This isn’t your grandfather’s health insurance.
Health plans today are on a constant search of new ways to engage members in their healthcare, reduce medical costs and satisfy employers, who purchase for roughly half of U.S. residents.
From pay-to-sleep schemes to healthcare transparency, today’s plans are leveraging incentives, technology, improved access and consumerism. Here’s how:
- Rewards for healthy behaviors. Look for more plans that reward employees who lose weight, control blood pressure, monitor blood sugar and more. Atena is even paying its own employees to get enough shut-eye.
- Holistic care. The Affordable Care Act said insurance companies “shall not discriminate” against any state-licensed health provider, leading to more coverage for chiropractic, homeopathic and naturopathic care. With Americans spending nearly $34 billion out-of-pocket on complementary care, insurers are beginning to take note with coverage that even extends to acupuncture and massage.
##############################
▶ [Work to complete]
Answer these questions from the health insurance text above:
(a) Whom do employers purchase health insurance for?
(b) Under the Affordable Care Act, against whom shall insurance companies not discriminate?
(c) How much do Americans spend out-of-pocket on complementary care?
##############################
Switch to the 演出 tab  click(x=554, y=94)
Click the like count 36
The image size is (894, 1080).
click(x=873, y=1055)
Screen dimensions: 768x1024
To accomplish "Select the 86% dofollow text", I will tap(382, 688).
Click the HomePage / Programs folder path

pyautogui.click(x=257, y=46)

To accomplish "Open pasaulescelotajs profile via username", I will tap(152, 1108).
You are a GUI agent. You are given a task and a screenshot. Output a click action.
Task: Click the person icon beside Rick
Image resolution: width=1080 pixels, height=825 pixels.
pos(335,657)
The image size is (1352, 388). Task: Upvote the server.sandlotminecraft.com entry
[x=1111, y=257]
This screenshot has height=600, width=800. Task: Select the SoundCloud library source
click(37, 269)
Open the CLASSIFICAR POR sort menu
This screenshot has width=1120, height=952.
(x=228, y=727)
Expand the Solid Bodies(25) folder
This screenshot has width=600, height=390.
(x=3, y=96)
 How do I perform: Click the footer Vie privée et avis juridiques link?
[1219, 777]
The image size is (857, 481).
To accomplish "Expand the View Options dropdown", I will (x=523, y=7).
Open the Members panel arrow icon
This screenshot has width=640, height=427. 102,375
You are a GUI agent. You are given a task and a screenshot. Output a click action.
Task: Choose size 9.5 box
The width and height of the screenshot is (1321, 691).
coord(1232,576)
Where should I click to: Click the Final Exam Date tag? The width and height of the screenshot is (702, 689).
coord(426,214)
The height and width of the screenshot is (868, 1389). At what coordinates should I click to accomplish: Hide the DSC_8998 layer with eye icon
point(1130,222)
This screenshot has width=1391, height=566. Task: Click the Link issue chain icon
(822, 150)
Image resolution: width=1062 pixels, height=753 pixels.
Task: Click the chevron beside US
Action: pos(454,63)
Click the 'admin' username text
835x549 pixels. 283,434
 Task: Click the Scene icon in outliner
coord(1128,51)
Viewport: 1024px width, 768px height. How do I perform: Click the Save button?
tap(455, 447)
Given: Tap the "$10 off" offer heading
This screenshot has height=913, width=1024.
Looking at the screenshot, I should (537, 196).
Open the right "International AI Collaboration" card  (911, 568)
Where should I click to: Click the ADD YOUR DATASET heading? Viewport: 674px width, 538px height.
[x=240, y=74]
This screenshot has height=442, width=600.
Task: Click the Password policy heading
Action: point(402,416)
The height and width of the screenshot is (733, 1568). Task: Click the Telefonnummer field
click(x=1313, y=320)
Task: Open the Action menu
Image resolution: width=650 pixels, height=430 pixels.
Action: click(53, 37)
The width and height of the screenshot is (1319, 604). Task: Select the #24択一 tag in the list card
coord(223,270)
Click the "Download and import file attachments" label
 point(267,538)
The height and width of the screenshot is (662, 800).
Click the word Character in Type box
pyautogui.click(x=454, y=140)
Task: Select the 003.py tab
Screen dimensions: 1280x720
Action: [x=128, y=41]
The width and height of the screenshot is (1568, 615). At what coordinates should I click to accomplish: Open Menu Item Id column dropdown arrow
##############################
▶ [Written solution]
(a) Roughly half of U.S. residents.
(b) Any state-licensed health provider.
(c) Nearly $34 billion.